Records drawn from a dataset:
------
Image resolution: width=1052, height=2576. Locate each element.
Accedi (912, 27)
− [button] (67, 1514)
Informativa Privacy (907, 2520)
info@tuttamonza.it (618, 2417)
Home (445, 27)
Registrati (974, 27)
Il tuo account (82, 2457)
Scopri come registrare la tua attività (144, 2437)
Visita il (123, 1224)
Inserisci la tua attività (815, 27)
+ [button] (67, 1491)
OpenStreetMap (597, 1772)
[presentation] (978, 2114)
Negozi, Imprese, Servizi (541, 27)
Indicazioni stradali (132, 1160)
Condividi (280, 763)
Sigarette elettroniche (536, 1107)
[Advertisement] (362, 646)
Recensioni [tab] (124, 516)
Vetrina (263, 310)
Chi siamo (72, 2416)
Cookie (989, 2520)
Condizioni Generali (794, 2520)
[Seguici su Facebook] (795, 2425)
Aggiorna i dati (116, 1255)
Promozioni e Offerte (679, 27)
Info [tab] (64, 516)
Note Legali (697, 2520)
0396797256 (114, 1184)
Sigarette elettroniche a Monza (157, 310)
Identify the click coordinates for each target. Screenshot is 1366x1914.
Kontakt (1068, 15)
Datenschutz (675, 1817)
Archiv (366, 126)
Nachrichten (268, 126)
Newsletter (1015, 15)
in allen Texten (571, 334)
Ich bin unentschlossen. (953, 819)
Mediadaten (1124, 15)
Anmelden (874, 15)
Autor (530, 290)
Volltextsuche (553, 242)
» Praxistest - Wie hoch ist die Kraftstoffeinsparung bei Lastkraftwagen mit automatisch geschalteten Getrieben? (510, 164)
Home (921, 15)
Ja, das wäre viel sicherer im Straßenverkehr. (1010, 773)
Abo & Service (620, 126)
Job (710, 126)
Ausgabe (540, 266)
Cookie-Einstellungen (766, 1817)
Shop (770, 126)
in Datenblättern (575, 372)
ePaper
------
▶ [WORK INSTRUCTION]: Precisely reproduce all the entries shown above.

▶ [ANSWER BOX]:
Image resolution: width=1052, height=2576. Locate each element.
Accedi (912, 27)
− [button] (67, 1514)
Informativa Privacy (907, 2520)
info@tuttamonza.it (618, 2417)
Home (445, 27)
Registrati (974, 27)
Il tuo account (82, 2457)
Scopri come registrare la tua attività (144, 2437)
Visita il (123, 1224)
Inserisci la tua attività (815, 27)
+ [button] (67, 1491)
OpenStreetMap (597, 1772)
[presentation] (978, 2114)
Negozi, Imprese, Servizi (541, 27)
Indicazioni stradali (132, 1160)
Condividi (280, 763)
Sigarette elettroniche (536, 1107)
[Advertisement] (362, 646)
Recensioni [tab] (124, 516)
Vetrina (263, 310)
Chi siamo (72, 2416)
Cookie (989, 2520)
Condizioni Generali (794, 2520)
[Seguici su Facebook] (795, 2425)
Aggiorna i dati (116, 1255)
Promozioni e Offerte (679, 27)
Info [tab] (64, 516)
Note Legali (697, 2520)
0396797256 (114, 1184)
Sigarette elettroniche a Monza (157, 310)
Identify the click coordinates for each target. Screenshot is 1366x1914.
Kontakt (1068, 15)
Datenschutz (675, 1817)
Archiv (366, 126)
Nachrichten (268, 126)
Newsletter (1015, 15)
in allen Texten (571, 334)
Ich bin unentschlossen. (953, 819)
Mediadaten (1124, 15)
Anmelden (874, 15)
Autor (530, 290)
Volltextsuche (553, 242)
» Praxistest - Wie hoch ist die Kraftstoffeinsparung bei Lastkraftwagen mit automatisch geschalteten Getrieben? (510, 164)
Home (921, 15)
Ja, das wäre viel sicherer im Straßenverkehr. (1010, 773)
Abo & Service (620, 126)
Job (710, 126)
Ausgabe (540, 266)
Cookie-Einstellungen (766, 1817)
Shop (770, 126)
in Datenblättern (575, 372)
ePaper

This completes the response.